Barossa Valley in South Australia doesn’t exactly have the climate for quality winemaking. It’s hot with little cooling effects from altitude or ocean. Intense sunlight pounds the grapes into extreme sugar levels and ripeness. Nonetheless tourists flock every year to Barossa Valley, much like Napa Valley.
The valley has become one of the world’s distinct wine regions. Barossa Valley’s top wines, such as Penfold’s ‘Grange’ and Henschke’s ‘Hill of Grace’ fetch prices comparable to DRC or Screaming Eagle. At first visit a wine lover may be perplexed by the sticky weather, without the effects of a continental climate to create balance and complexity. Barossa’s voice, however, is one of history, rather than climate.
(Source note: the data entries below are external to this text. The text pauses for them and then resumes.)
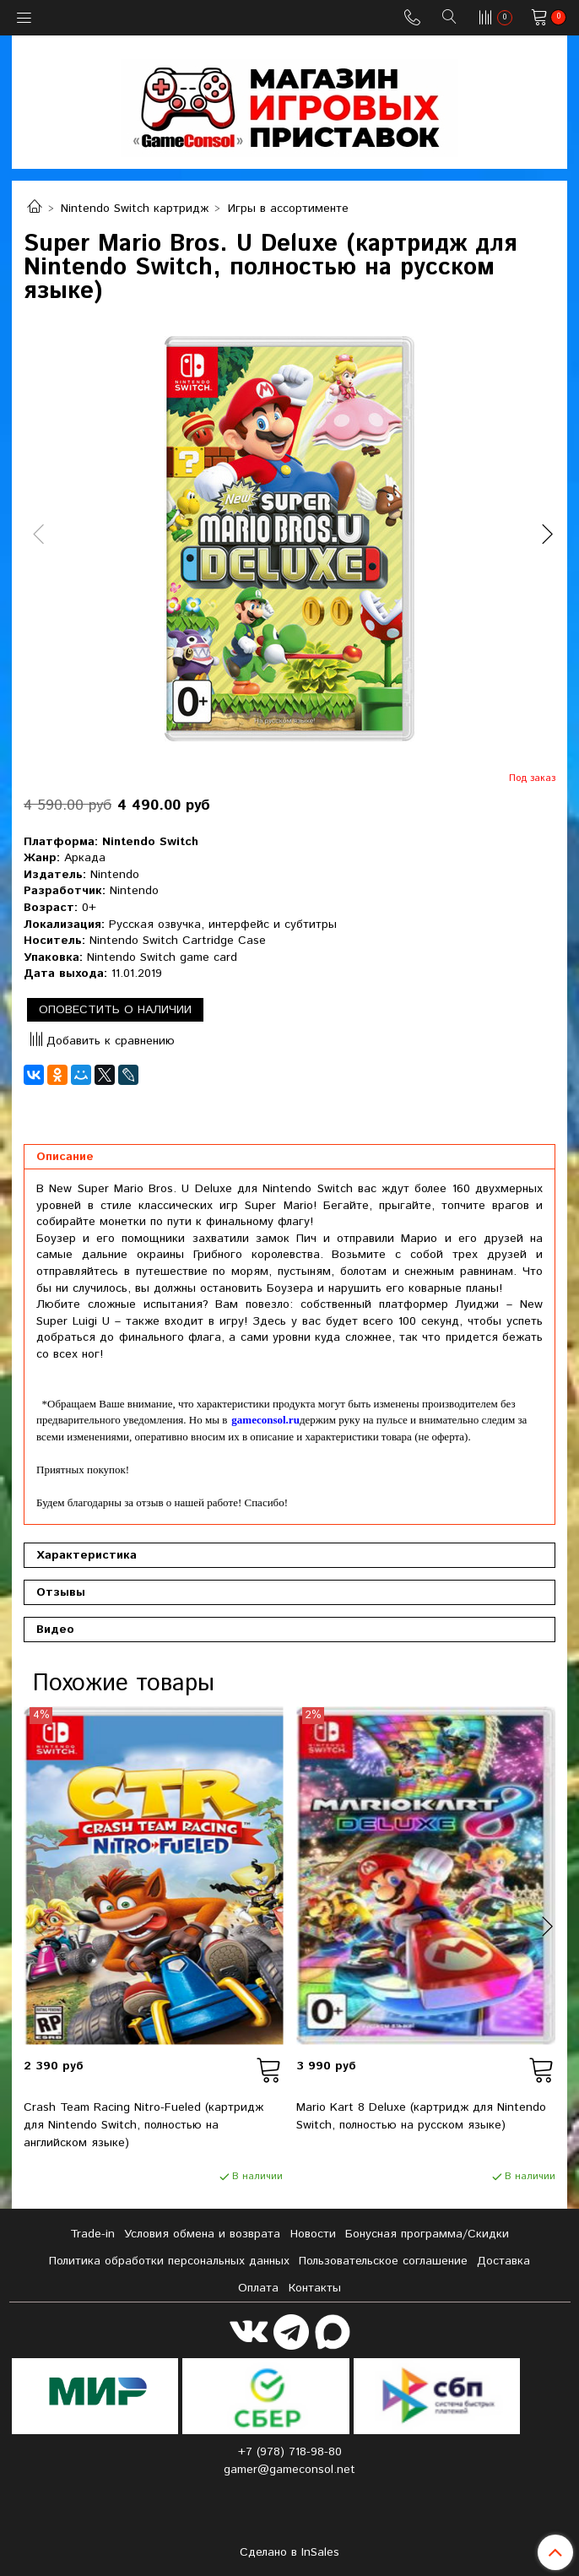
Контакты (315, 2288)
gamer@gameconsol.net (289, 2469)
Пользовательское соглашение (383, 2261)
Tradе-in (92, 2234)
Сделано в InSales (289, 2552)
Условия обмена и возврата (202, 2234)
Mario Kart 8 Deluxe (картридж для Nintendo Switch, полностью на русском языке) (421, 2116)
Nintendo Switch (150, 841)
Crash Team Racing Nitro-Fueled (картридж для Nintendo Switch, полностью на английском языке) (143, 2125)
Original vines date back to the arrival of German settlers in the mid 19th Century. As a result, certain Barossa winegrowers can claim some of the oldest vines on ungrafted rootstock in the world. Shiraz, the dominant grape in the region, responds well to mature rootstock, displaying inky, earthy flavors that result from lower yields. The hallmark style of the region is dense, vibrant fruit with meaty, spicy aromas. This style of Australian wine somehow simultaneously marries the styles of both Cornas Syrah and Napa Cabernet.
History of Barossa Valley
During the mid-1800s, religious prosecution drove many German protestants to resettle in Australia and America. During this time, viticultural know-how was carried from Germany to Adelaide in South Australia. Joseph Gilbert established quality viticulture in the area in 1847 when he planted Riesling at Pewsey Vale vineyard, today’s Eden Valley subregion. Although Riesling vines do not fare well with extreme age, old vine Syrah and Grenache can continue to produce grapes for decades. The founding fathers of the region built communities, attracting other European growers to plant roots of their own. During this time, Henschke’s esteemed Hill of Grace vineyard was planted, named after the Gnadenberg church across the road which was built by the family.
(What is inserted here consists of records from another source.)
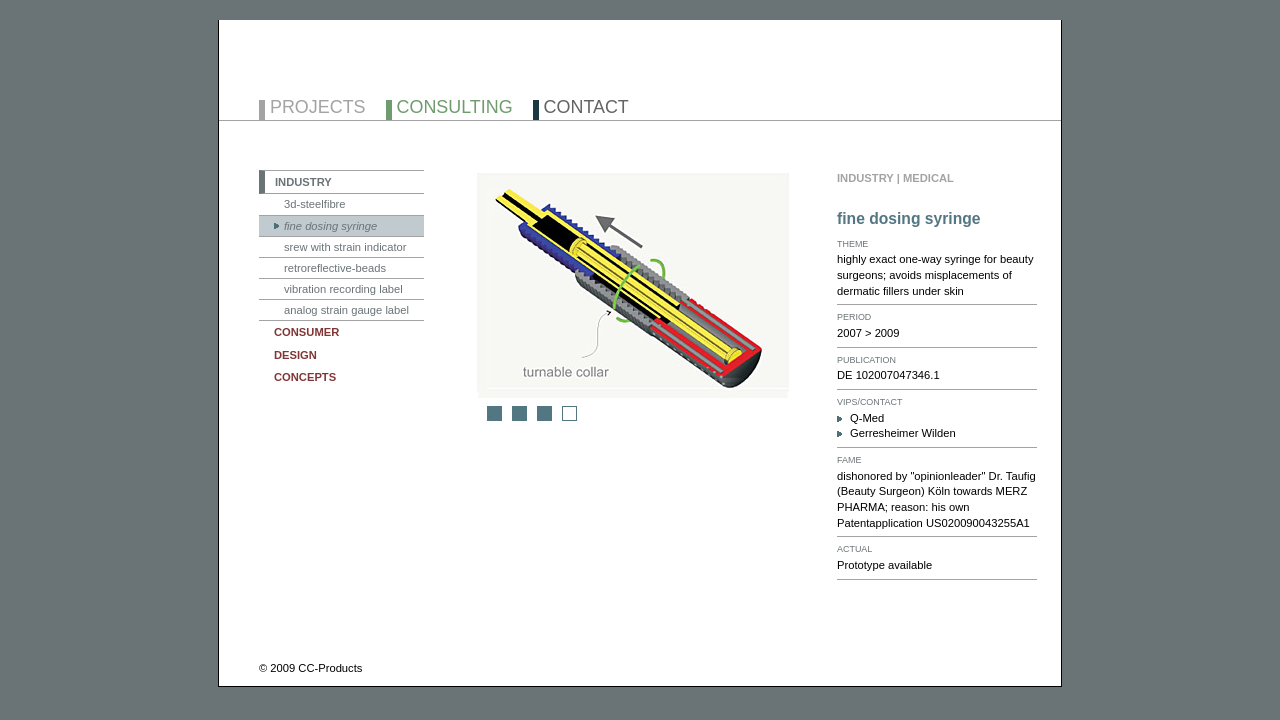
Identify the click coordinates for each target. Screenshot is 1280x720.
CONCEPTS (305, 377)
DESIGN (295, 355)
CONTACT (586, 108)
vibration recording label (343, 289)
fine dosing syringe (330, 226)
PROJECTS (318, 108)
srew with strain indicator (345, 247)
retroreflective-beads (335, 268)
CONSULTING (455, 108)
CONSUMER (306, 332)
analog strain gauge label (346, 310)
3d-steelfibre (315, 204)
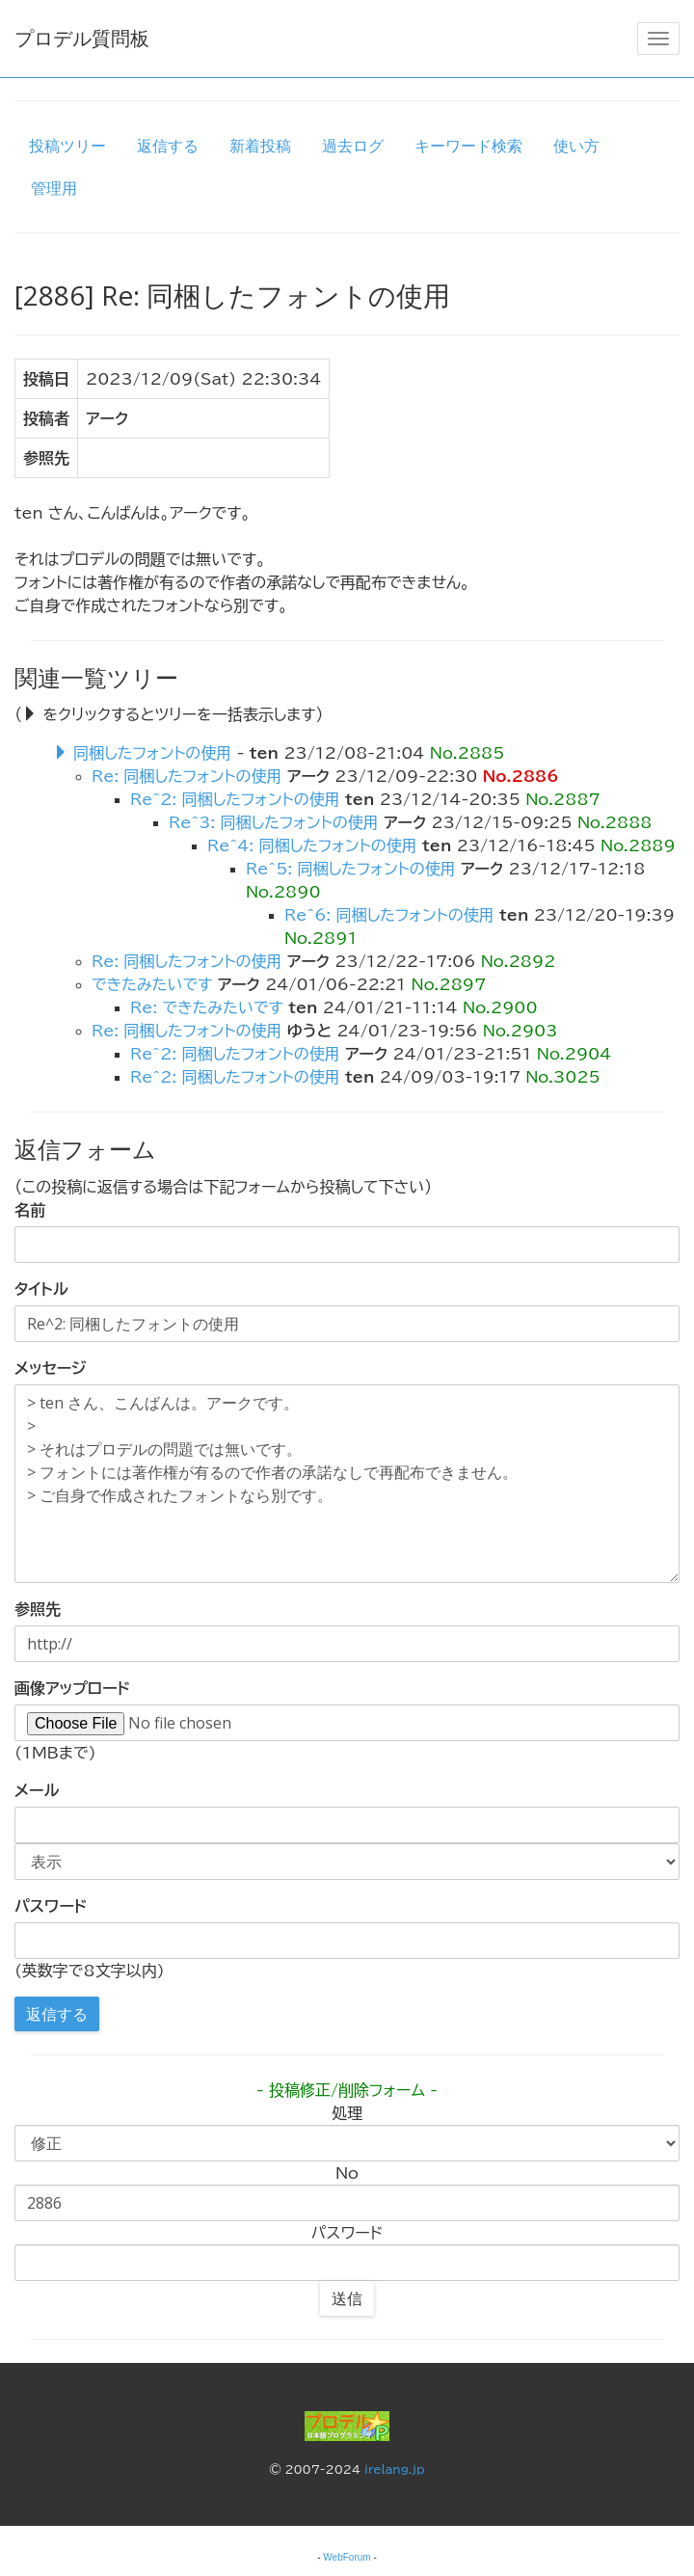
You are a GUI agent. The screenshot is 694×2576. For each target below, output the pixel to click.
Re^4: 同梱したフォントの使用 (312, 845)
Unfortunately, many vines were destroyed in nearby Victoria at the onset of phylloxera in the late 19th Century. Yet measures were taken to quarantine the Barossa Valley region from phylloxera and other foreign offenders in order to protect the vines, a practice that still exists to this day. By 1930, Barossa was making three-quarter’s of the Australia’s wine production (although not all the wine was necessarily grown in Barossa).
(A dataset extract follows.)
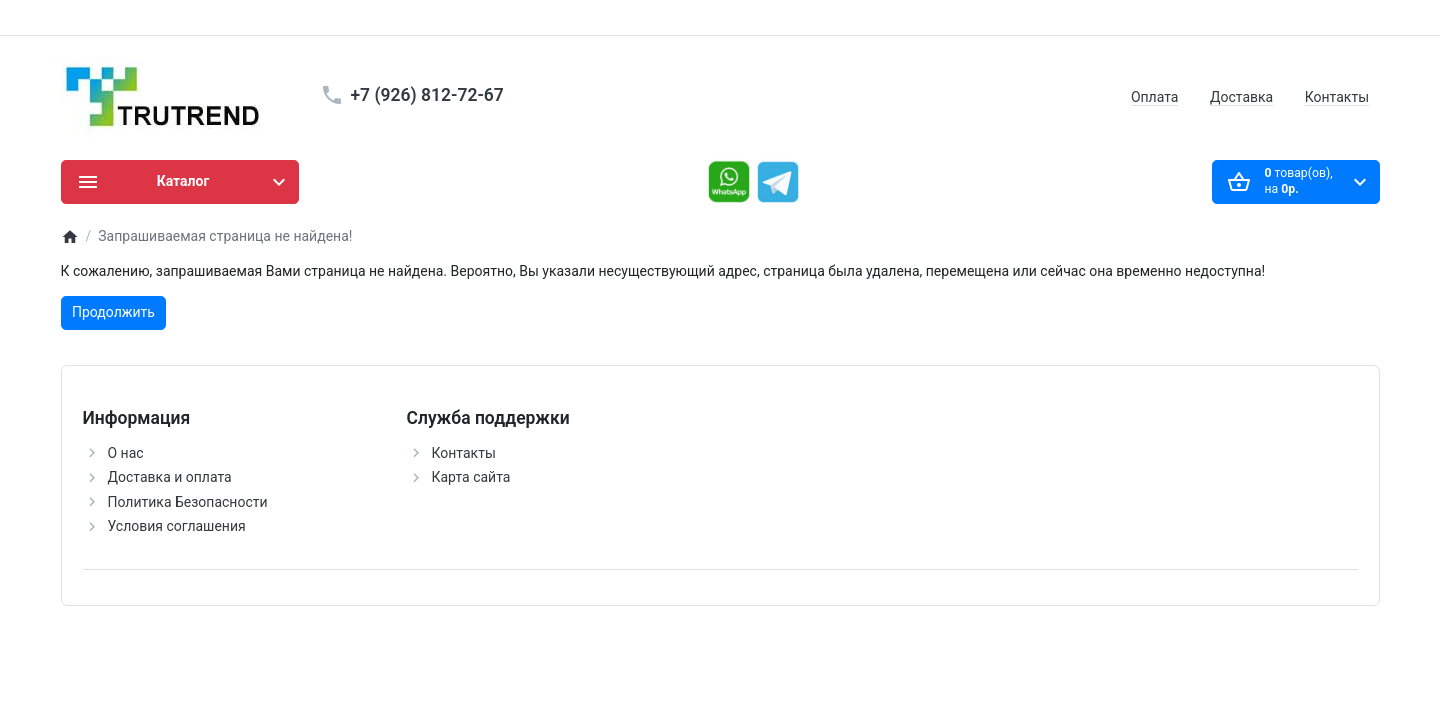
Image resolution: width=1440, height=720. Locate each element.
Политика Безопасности (188, 502)
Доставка (1241, 97)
In the 1970s, following the 1976 Judgment of Paris, these historic vines were at risk to the changing styles in the new world. Many growers began to tear out Syrah plantings in favor of the growing popularity of Cabernet Sauvignon. A select number of growers came to the rescue, advocating for the uniqueness of the Syrah grapes. Barossa is now defined by the ancient vines, some over 150 years old.
Old Vine Classifications
To further demonstrate the importance of vine age in the area, the government created a vine designation system to categorize the vines by age:
Old Vines – 35 years+
Survivor – 70 years+
Centourian – 100 years+
Ancestral -125 years+
As vines continue to age and wear, growers are investing in the future to protect the old vine heritage in Barossa. “Younger” Old vines are planted and used for entry level bottles with the intention to grandfather the vines into the best blends. Others are grafting original rootstock onto new vines to preserve the personality of the original rootstock. However, the impact that ungrafted rootstock has on the character of the wines remains a subject with great uncertainty in the world of wine science.
Impact of Old Vines
The intense, concentrated style of Barossa Shiraz is a direct result of old vines in the hot climate. Young vines are subject to excessive growth and ripeness in the generous climate. Whereas older vines restrain vigor and vegetative growth, pushing all nutrients into fewer berries. The wines are ripe, but with a deep, savory core of spice and black fruits. Some also claim the age of the vines gives the wines a lush, velvety tannin, while the ripeness provides a lush, round mid-palate.
The canopy growth is lower with old vines, which means less shade and more physiological development of the grape. Growers must take care to pick at the desired ripeness, but early enough to avoid raisined fruit. Many winemakers choose to acidify or add tannin to the wines from the Valley floor, creating an even denser style. The trend for now, however, is showing more winegrowers moving their grapes higher into the hills, such as Eden Valley, where the heat is more forgiving and the style of Shiraz is more elegant. This is where one would still find Riesling and other white grapes.
Winemaker choices are also important. For example, new American oak has long been favored. It complements the ripe blue and black fruits with sweet aromas of coconut, mocha and vanilla. Classic producers, such as Penfolds, still emulate the juicy, opulent style made famous in the export market. Though a new voice of winemakers choose to pick earlier. Additionally, they hold back some oak in favor of a softer, more elegant style.
Barossa is not the only region to claim old vines. Nor for that matter the only one with ungrafted vines. Actually, growers in Chile are rather vocal about theirs. Its terroir is a story of heat and history, concentration and power. The winemakers rightfully champion their lineage, but they are not stagnant. The wines simultaneously remain true to their past and evolve with the times. Australia’s most important quality wine region is planting roots to remain a world player.